Exercise:
Lines before the one containing "You are a computer-use agent. The image size is (863, 807)." are excluded; print that line and every line after it through the end of the material below, exactly.

Supplied material:
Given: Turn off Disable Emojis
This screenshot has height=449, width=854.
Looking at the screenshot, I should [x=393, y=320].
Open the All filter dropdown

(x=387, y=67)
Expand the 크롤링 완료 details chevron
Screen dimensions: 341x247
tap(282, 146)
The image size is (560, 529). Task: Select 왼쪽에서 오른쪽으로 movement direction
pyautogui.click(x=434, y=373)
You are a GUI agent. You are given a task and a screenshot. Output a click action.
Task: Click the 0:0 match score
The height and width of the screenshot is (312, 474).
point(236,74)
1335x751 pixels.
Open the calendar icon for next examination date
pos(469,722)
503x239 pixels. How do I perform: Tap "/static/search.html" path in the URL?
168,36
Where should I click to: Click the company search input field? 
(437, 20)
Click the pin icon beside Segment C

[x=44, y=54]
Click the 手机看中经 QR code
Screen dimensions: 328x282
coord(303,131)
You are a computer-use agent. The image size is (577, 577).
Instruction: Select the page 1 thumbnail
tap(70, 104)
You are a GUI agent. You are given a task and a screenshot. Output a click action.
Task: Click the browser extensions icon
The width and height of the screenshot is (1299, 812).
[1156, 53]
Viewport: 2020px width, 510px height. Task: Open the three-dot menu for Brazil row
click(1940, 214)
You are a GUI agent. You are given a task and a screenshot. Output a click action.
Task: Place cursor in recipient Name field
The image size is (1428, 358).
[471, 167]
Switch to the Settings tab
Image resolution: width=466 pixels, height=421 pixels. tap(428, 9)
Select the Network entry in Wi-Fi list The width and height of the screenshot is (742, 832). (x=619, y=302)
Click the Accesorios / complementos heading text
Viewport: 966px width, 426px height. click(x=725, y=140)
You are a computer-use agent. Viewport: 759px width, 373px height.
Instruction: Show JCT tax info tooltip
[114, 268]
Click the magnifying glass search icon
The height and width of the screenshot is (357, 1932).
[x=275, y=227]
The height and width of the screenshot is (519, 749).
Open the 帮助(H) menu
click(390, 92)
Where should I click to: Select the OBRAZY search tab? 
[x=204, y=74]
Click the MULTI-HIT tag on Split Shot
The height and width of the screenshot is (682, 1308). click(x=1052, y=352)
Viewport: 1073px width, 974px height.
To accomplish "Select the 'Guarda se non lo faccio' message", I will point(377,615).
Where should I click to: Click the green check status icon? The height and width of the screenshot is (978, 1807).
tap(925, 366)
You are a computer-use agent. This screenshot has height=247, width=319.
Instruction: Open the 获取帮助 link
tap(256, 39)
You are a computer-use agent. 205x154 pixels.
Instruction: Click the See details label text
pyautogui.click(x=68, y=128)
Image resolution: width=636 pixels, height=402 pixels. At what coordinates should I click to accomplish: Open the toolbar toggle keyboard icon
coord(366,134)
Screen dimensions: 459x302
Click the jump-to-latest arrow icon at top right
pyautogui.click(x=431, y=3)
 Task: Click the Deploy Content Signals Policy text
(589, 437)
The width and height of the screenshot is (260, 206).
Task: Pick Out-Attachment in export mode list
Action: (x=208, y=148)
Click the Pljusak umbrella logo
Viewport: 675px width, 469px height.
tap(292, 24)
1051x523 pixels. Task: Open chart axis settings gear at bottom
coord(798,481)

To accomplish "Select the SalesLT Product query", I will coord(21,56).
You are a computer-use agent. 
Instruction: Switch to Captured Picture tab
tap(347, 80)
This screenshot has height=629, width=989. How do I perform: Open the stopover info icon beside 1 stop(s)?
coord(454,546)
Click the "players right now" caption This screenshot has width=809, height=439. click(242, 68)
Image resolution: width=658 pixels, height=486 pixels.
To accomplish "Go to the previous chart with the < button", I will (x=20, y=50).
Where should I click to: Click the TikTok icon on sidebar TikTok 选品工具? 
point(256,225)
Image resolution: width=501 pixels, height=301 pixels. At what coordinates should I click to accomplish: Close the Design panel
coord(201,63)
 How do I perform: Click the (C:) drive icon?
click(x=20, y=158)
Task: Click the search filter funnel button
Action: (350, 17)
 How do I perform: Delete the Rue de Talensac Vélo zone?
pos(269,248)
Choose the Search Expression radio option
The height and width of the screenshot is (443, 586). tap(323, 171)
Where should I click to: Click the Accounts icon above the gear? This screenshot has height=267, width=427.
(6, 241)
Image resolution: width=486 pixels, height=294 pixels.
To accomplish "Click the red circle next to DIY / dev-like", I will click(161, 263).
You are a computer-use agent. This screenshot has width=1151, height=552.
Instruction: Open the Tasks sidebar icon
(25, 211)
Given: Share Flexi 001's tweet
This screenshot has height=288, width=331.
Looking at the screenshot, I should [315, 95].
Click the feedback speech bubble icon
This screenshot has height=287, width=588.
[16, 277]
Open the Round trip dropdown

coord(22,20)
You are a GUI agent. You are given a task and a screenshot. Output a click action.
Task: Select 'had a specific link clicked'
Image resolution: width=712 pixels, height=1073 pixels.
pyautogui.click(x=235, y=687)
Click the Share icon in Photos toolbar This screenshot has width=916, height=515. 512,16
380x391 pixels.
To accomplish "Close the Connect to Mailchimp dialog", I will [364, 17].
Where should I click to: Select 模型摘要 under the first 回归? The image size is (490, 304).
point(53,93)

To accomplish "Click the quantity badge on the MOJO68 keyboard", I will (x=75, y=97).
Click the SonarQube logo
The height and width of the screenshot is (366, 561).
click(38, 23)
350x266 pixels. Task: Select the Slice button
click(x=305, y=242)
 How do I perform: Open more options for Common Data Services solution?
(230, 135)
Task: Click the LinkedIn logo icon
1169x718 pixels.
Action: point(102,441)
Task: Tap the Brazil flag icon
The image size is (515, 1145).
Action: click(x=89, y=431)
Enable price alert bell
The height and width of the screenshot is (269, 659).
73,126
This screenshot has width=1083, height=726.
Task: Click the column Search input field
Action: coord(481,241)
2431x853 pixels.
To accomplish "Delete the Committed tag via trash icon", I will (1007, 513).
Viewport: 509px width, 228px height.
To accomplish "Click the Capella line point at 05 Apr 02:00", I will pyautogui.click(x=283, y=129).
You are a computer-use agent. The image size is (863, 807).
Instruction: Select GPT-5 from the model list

Written answer:
You are a computer-use agent. The image size is (863, 807).
Instruction: Select GPT-5 from the model list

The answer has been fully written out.